Steinert has provided favorable initial guidance on expected productivities of sorting various size fractions of gold-bearing material utilising mechanical sorters. Productivity estimates include:

  • Particle sizes 17-50 mm: approximately 280 t per hour
  • Particle sizes 6-17 mm: approximately 90 t per hour
  • Finer particle sizes including sub-mm: approximately 50 t per hour

The numbers above are estimated based on sorting a loosely packed mono-layer of material scattered across 70% of a 2 m wide conveyor belt moving at a speed of 2.8 m/sec. Sorting of fine material may benefit from use of thinner belts, 3 mm instead of 5 mm, which allows for a higher induction signal and is expected to further reduce the size of gold particles that can be detected.

Steinert has also provided encouraging mechanical sorting operating cost guidance. Typical operational cost of mechanical sorters is around US$1.00-$1.50 per tonne of feed processed at a belt coverage of 12%. A significant proportion of operating costs are associated with the cost of providing compressed air to the ejection valves. Mechanical sorters are typically used for upgrading feeds ahead of long-distance trucking to a plant or as pre-processing to upgrade material where processing plants are constrained for throughput. Each of these scenarios involve high ejection rates, often exceeding 50% of the total mass. In contrast to this traditional use, Novo’s intended application contemplates mechanical sorting as the primary sorting mechanism to separate gold particles and it is expected that less than 1% of material will require ejection at 70% belt coverage. Novo have been advised that processing cost could potentially be reduced under this scenario to as low as US$0.26 per tonne.

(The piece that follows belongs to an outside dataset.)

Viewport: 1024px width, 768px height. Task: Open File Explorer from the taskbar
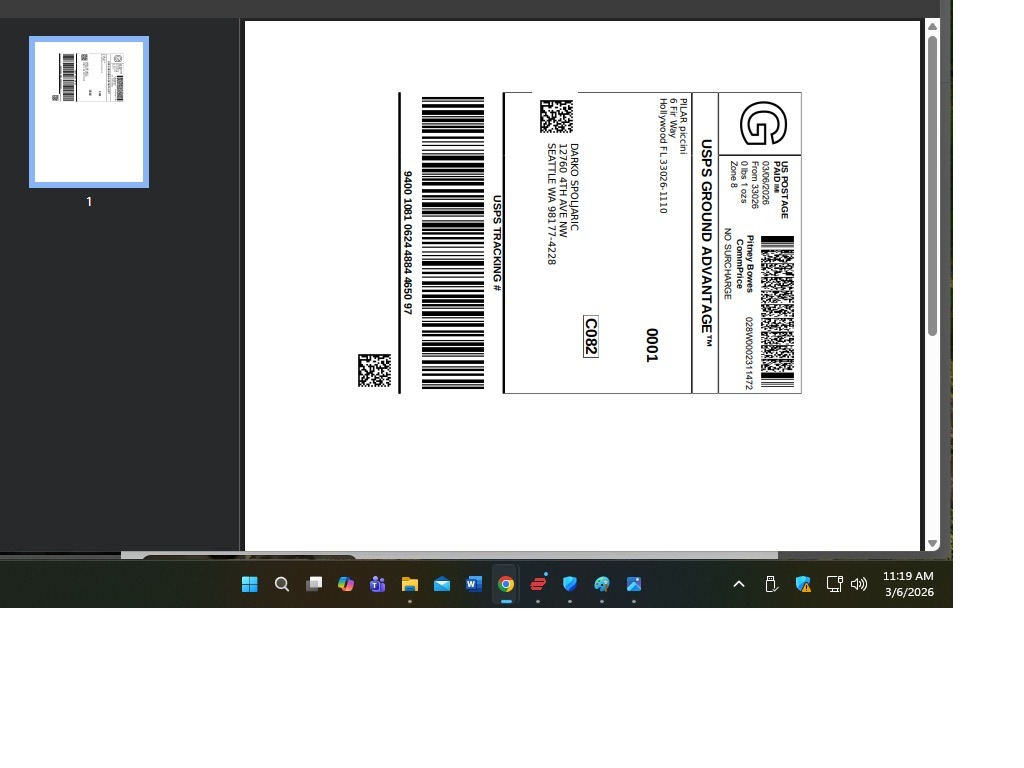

Novo envisions utilisation of mechanical sorting as a means of dry processing of Egina lag gravels and is making plans to field test this technology in 2020. These technological improvements in nugget detection have positive implications for gold capture at Novo’s Karratha gold project. Test work conducted on Karratha conglomerates by TOMRA, Sydney, Australia, in late 2018 and early 2019 clearly shows mechanical sorting of +6 mm gold-bearing rock is effective at capturing a significant percentage of gold, but a solution for the -6 mm fraction of crushed gold bearing conglomerates was not feasible at that time. It now appears a solution is possible.

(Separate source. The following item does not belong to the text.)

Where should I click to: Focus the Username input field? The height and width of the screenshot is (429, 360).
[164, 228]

“Technological improvements in mechanical sorting technology continue apace, with Australia’s dominant mechanical sorting companies, Steinert and TOMRA, each supported by strong and active research and development divisions. Both companies continue to strive for improved detection and ejection capabilities to advance commercial application of mechanical sorters in the resources sector.”

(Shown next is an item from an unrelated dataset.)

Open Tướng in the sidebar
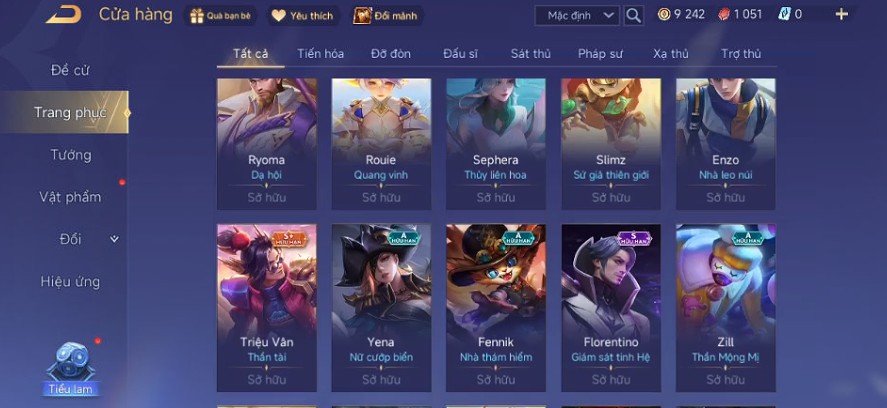The image size is (887, 408). pyautogui.click(x=71, y=155)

“Our recent tests on sortability of fine gold nuggets are very encouraging,” commented Rob Humphryson, CEO and Director of Novo. “As investors are aware, Novo is experimenting with a number of waterless, chemical free processing techniques to handle the unique nuggety gold in our Pilbara conglomerates and lag gravels. Tests over the past few months with Steinert mechanical sorters fitted with induction sensors have shown that we can now reliably identify gold particles orders of magnitude smaller than possible only a year ago. Early this year, we showed that sorting of gold-bearing rock material using TOMRA’s mechanical sorters utilising x-ray transmission is highly effective. More recent tests using Steinert eddy current separators also proved very promising. We are quickly developing a palette of processing techniques that can be potentially utilised to treat our various styles of mineralisation. Whilst we have been assured that a detected gold particle can be reliably ejected, field testing of these technologies in 2020 will be the next critical step to prove this technology and gain an operational understanding of productivities, costs and detection size limits.”